(Saved entries)
☆ ☆ ☆
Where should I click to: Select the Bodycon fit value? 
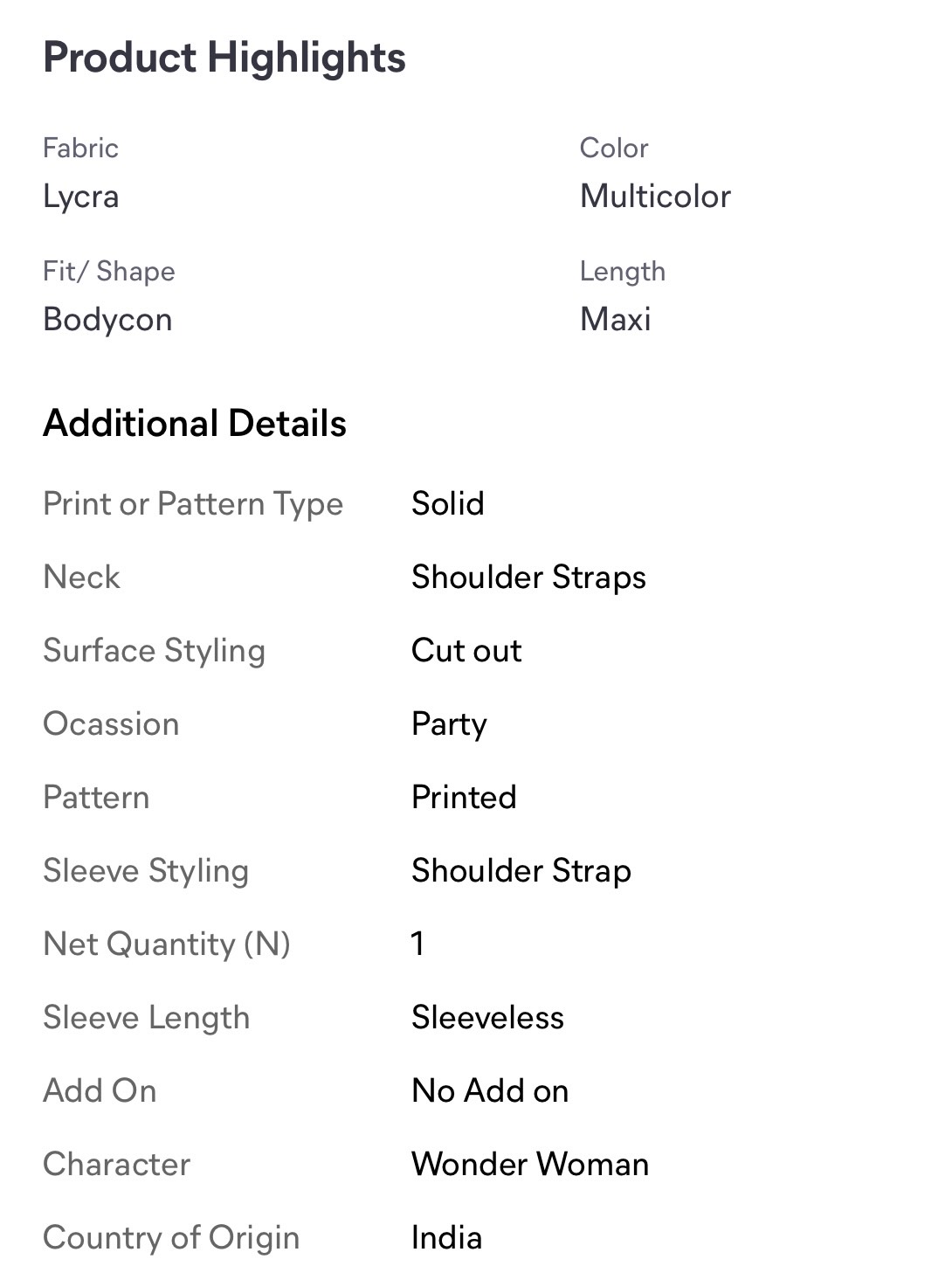coord(107,320)
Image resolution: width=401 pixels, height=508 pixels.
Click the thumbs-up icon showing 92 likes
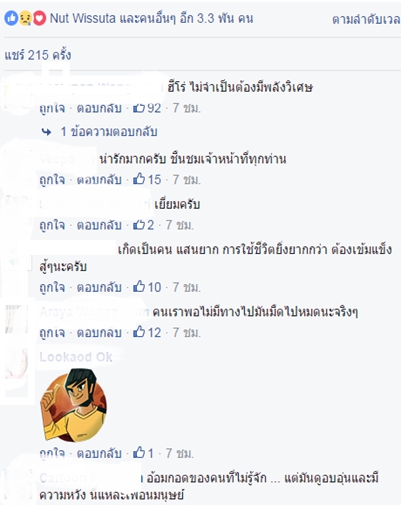(139, 108)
☆ ☆ ☆
Give again, word for word, only the lines from the one with "Image resolution: width=401" through the last line of the entries, both included; no pictures go in the copy.

Problem solution
Image resolution: width=401 pixels, height=508 pixels.
Click the thumbs-up icon showing 92 likes
(139, 108)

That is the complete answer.